By now, the providers will be kicking off with their induction days and first sets of lessons, usually known as ‘small group sessions’ (tutorials / seminars) and ‘large group sessions’ (lectures).
Big piece of advice number 1: Take an empty suitcase on the first day. Unless you are the Incredible Hulk in disguise, or unless your provider has stated that they will be providing you with something to carry the materials in, you are certainly going to need help getting the materials home, so a suitcase is the most sensible option.
Also, for the rest of the year, we would suggest buying a bag that has wheels or a seriously strong backpack. You’re going to be using several of the heavier texts on a daily basis and, unless you have something against your back, will not want to carry them in anything that requires you lifting it repeatedly. Having access to a locker might lessen this, but you might find that you struggle with preparing for lessons if your books are languishing at Law School while you are several miles away, particularly if you want to highlight and annotate.
The materials provided will vary between providers, however you will all get the core practitioner texts (two volumes of the White Book, plus either Blackstone’s or Archbold), and probably a selection of supplementary guides to help you through topics like Opinion Writing and Ethics.

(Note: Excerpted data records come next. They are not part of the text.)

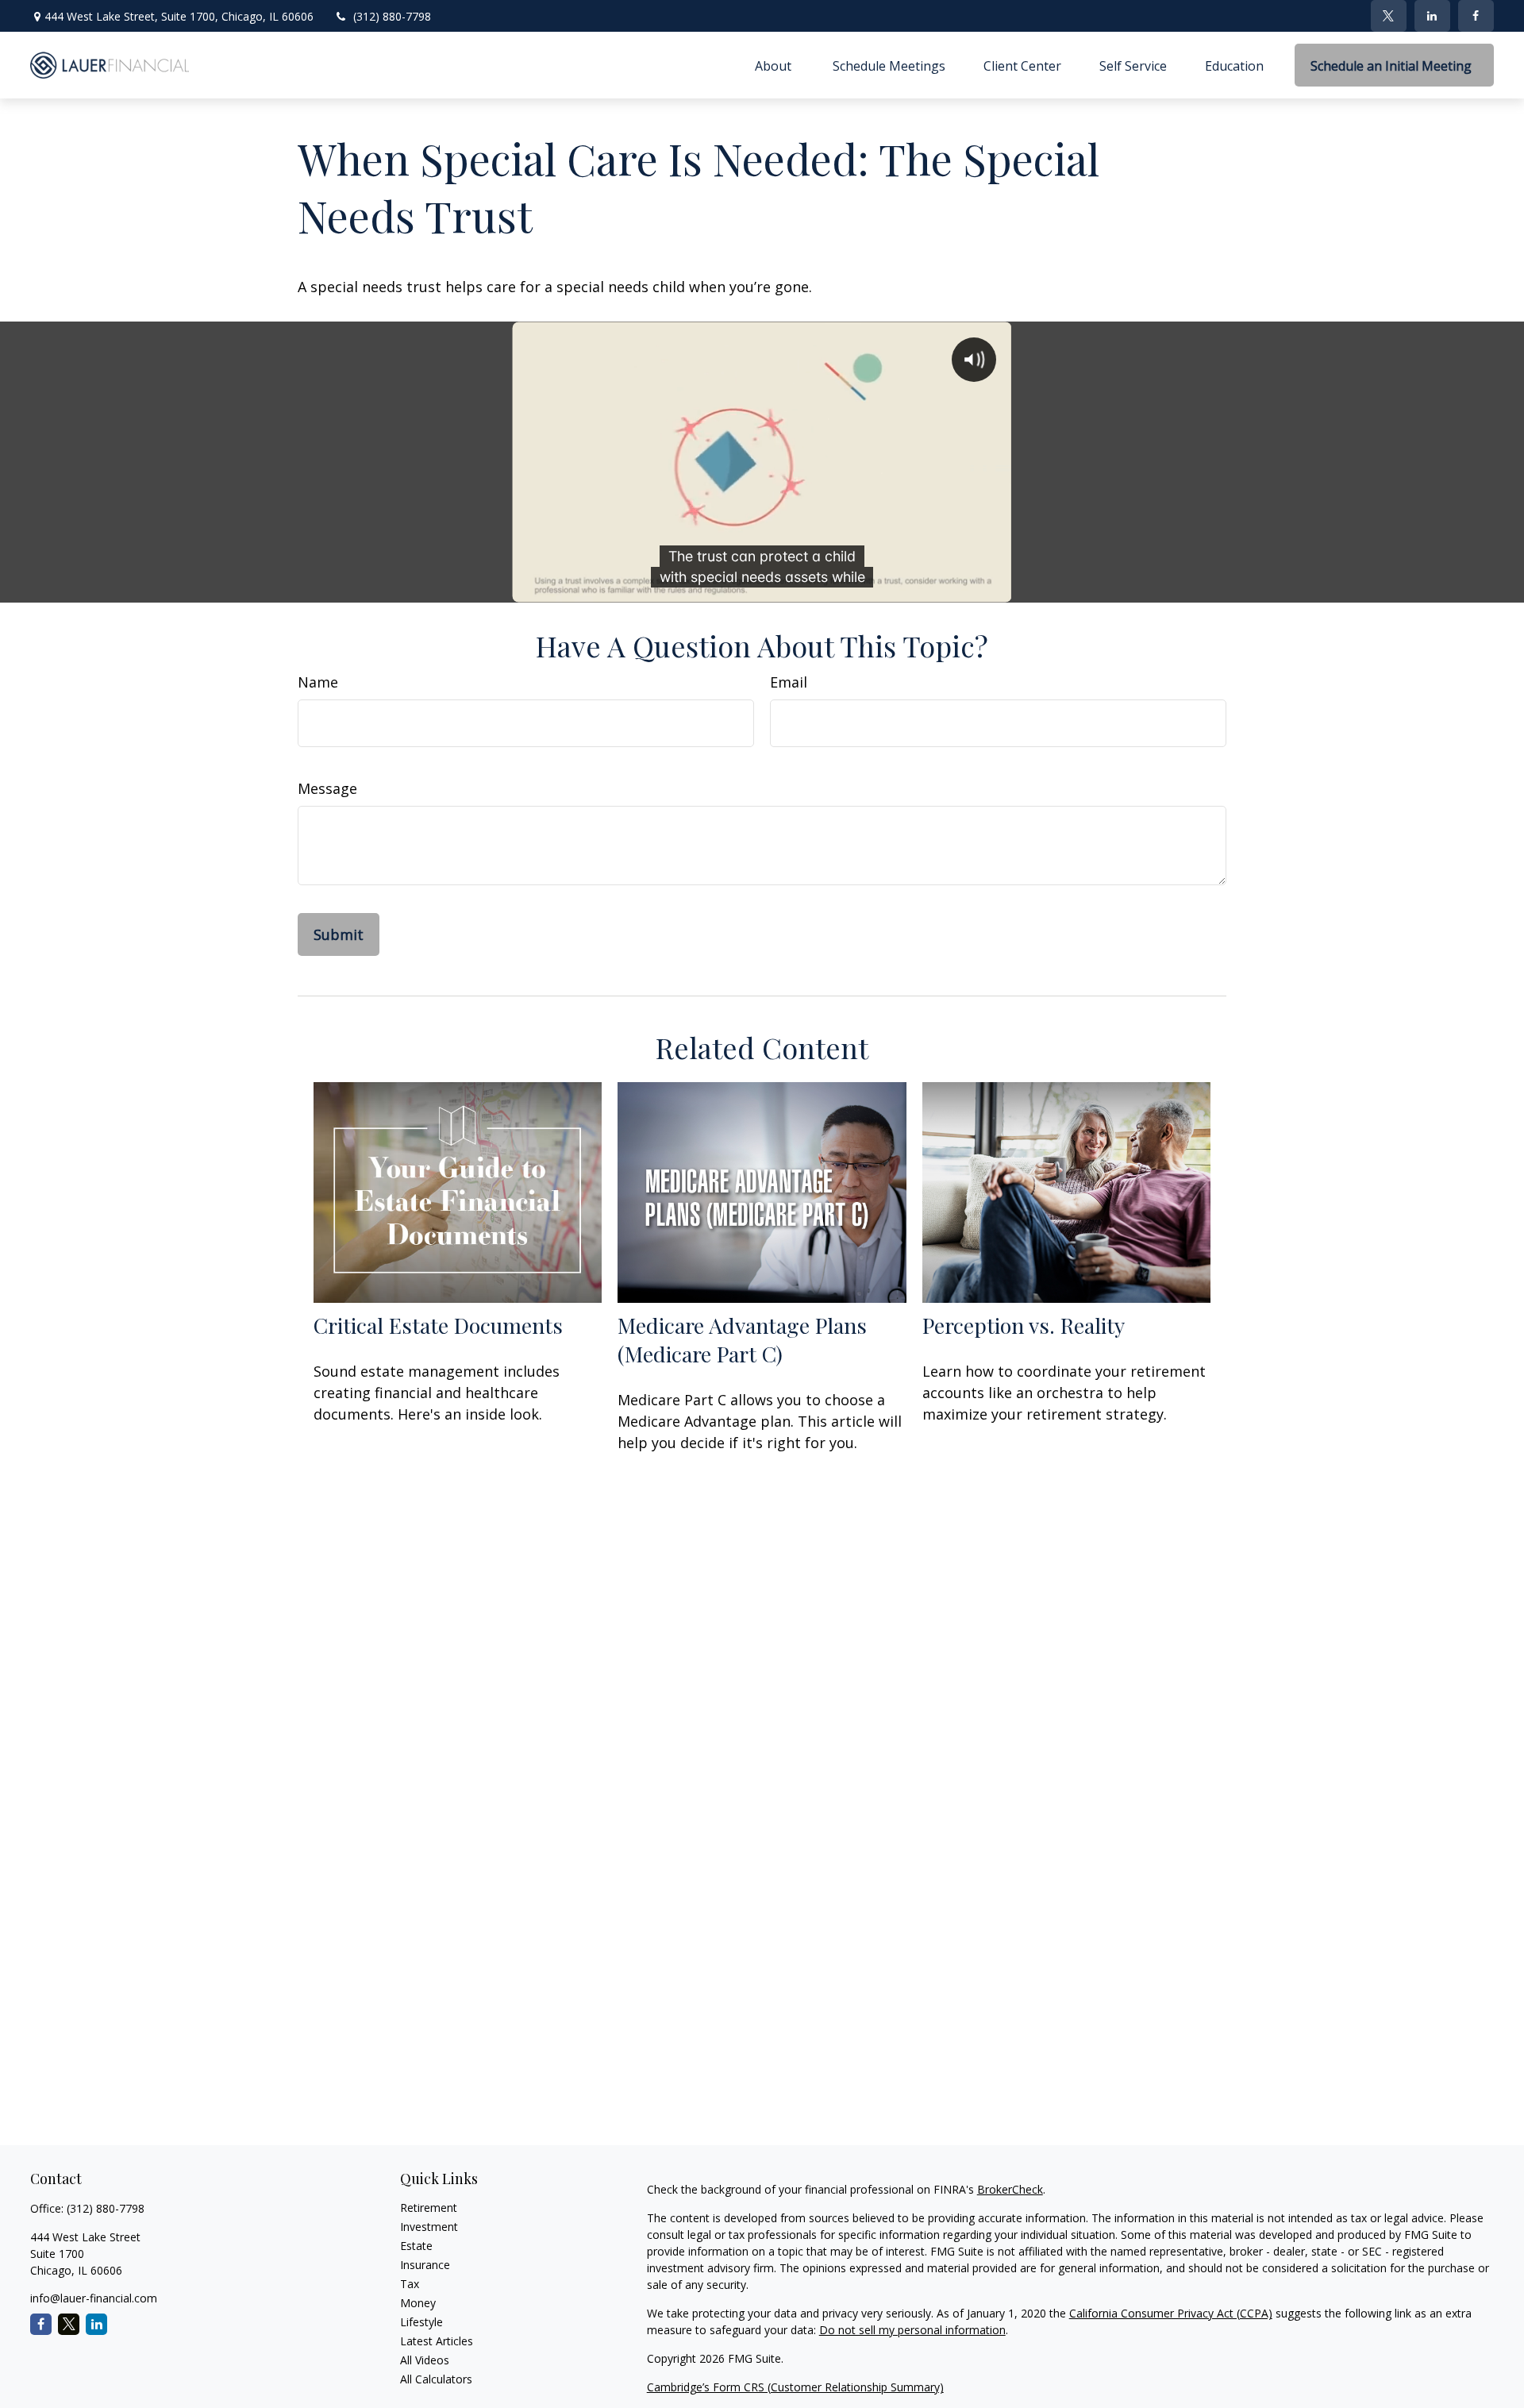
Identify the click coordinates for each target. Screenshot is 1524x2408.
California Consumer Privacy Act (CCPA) (1170, 2313)
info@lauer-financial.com (93, 2298)
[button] (775, 65)
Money (418, 2302)
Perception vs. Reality (1023, 1325)
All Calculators (436, 2379)
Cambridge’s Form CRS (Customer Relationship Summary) (795, 2387)
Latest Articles (436, 2340)
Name (318, 682)
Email (788, 682)
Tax (409, 2283)
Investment (429, 2226)
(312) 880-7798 (392, 16)
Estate (416, 2245)
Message (327, 788)
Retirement (428, 2207)
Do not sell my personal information (912, 2329)
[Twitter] (1389, 16)
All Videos (424, 2360)
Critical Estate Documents (438, 1325)
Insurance (425, 2264)
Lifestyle (421, 2321)
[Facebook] (1476, 16)
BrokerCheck (1010, 2189)
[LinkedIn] (1432, 16)
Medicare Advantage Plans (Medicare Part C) (742, 1339)
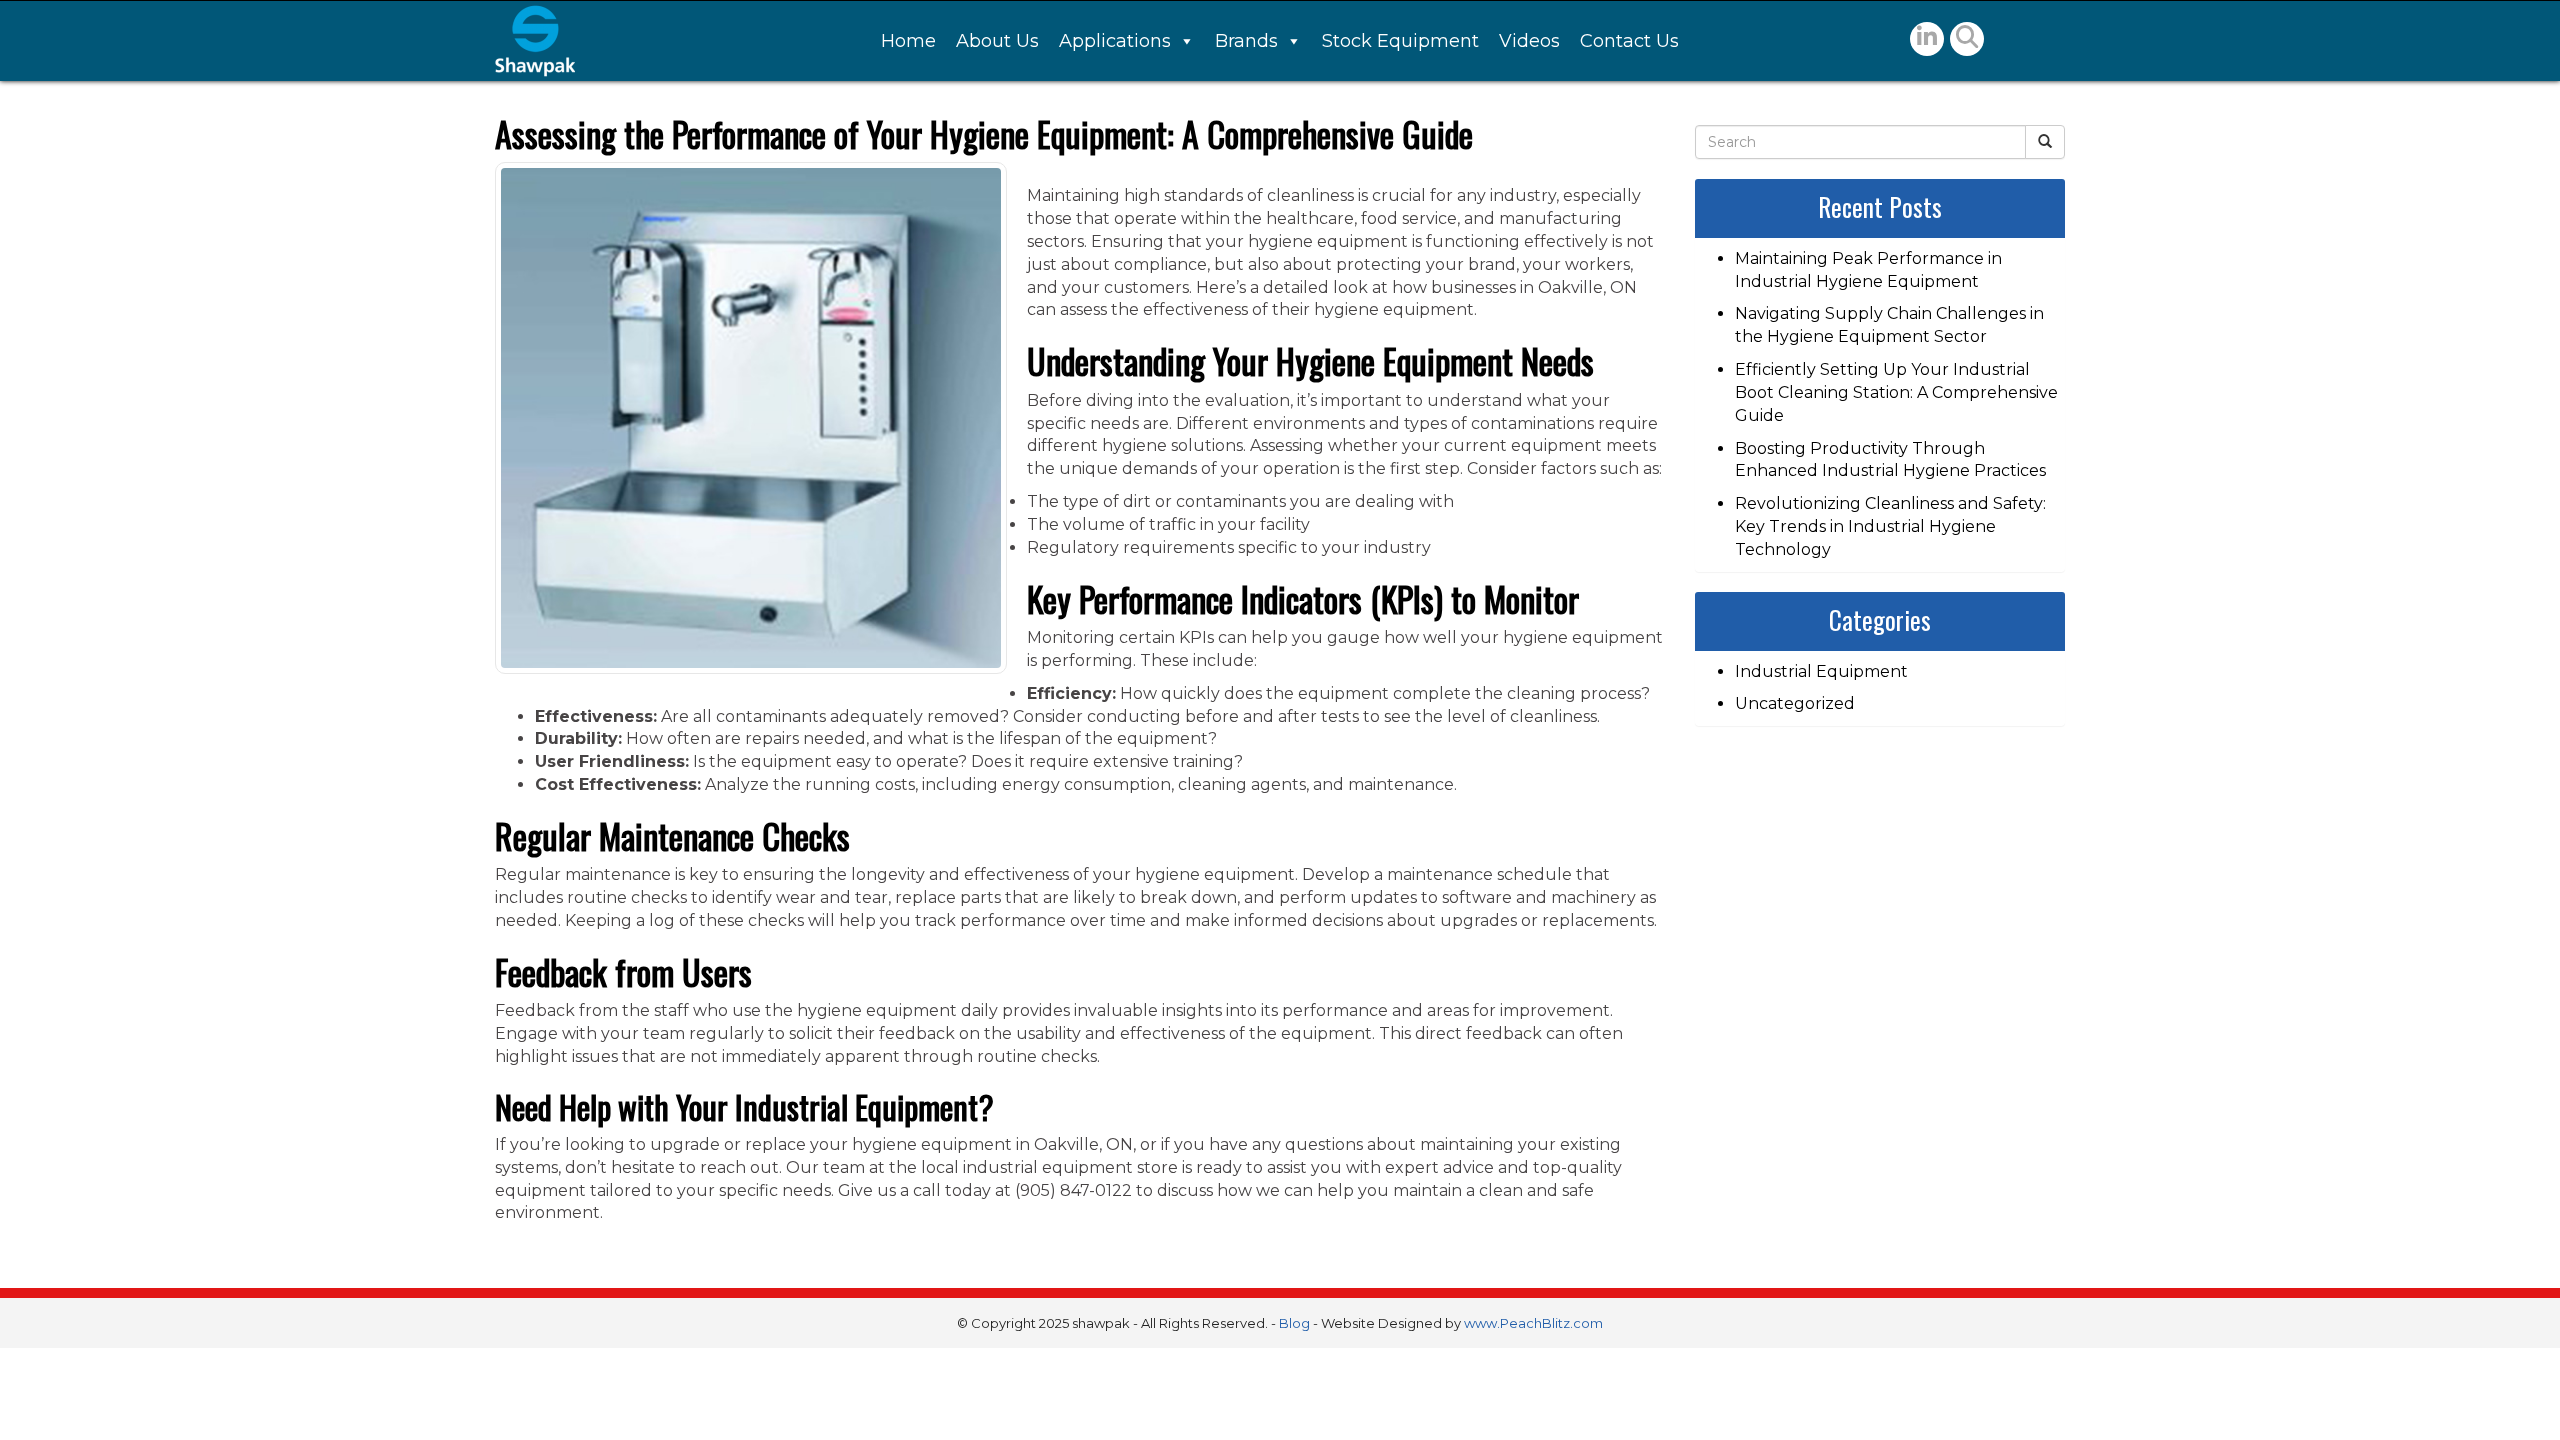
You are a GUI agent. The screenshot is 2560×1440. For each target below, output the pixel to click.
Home (908, 41)
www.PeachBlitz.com (1533, 1323)
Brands (1246, 41)
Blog (1294, 1323)
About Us (997, 41)
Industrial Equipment (1821, 671)
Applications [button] (1115, 41)
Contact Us (1629, 41)
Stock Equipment (1400, 41)
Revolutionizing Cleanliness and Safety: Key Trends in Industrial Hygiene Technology (1890, 526)
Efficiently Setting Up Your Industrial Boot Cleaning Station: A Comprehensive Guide (1896, 392)
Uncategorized (1795, 703)
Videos (1529, 41)
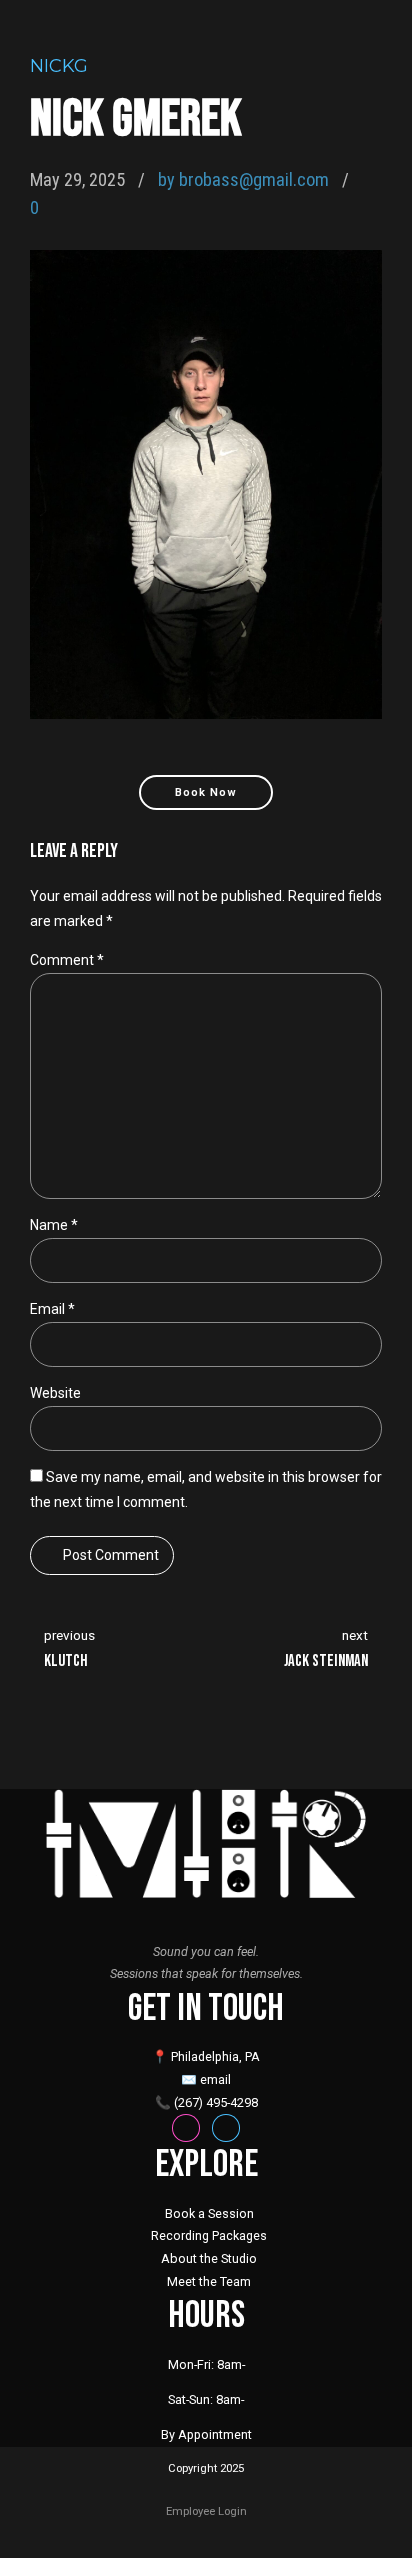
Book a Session (209, 2213)
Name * (54, 1225)
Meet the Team (209, 2281)
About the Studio (209, 2258)
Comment (67, 960)
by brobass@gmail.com (243, 179)
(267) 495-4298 (216, 2102)
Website (55, 1393)
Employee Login (206, 2511)
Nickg (59, 66)
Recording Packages (209, 2235)
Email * (52, 1309)
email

You are also likely to get any prep materials for your first few weeks, and possibly briefs to be used throughout the year. In other words, you will be getting a lot of materials, and they are all very important, so do try to get them home in one piece!
For the rest of your first few weeks, my biggest piece of advice would be to really plan ahead and prepare for the sessions. It seems so easy to say ‘oh I will read those 4 chapters next week when I can be bothered‘, but honestly you will never get round to it. The more you do now, the less you will have to do when it comes to revision, and trust me that is a good thing!
Another general comment about the structure of learning on the BPTC: I found it to be really quite different from university. On the BPTC there really is no way you can turn up to lessons without having done the preparation. You can’t hide away in a corner, make notes, and leave it at that. You really really really do have to do the work – I can’t emphasise it enough!
The first few weeks are likely to be introductions to the basics of legal research and each of the core areas of study. Get to grips with the basics and make sure you do this well, and you will have a solid grounding for the rest of the course. If there is something you do not understand, ask someone! The course tends to build on the initial information bit by bit, so there is no escaping any tricky areas.
Finally, your Inn should be getting in touch with some introductory events by now. Make sure you throw yourselves into these and get networking. Get involved in mooting and other societies, but do remember to balance your time, and try not to take on too much! This is probably your least busy time of the year, however, so do make the most of it. Those of you at Inner Temple will have had me, Emily, speaking at your Introductory Evening, so do feel free to approach me afterwards and ask any questions about mooting or the course in general.
Over the next few weeks, we will take a closer look at the practitioner texts. In the meantime, good luck!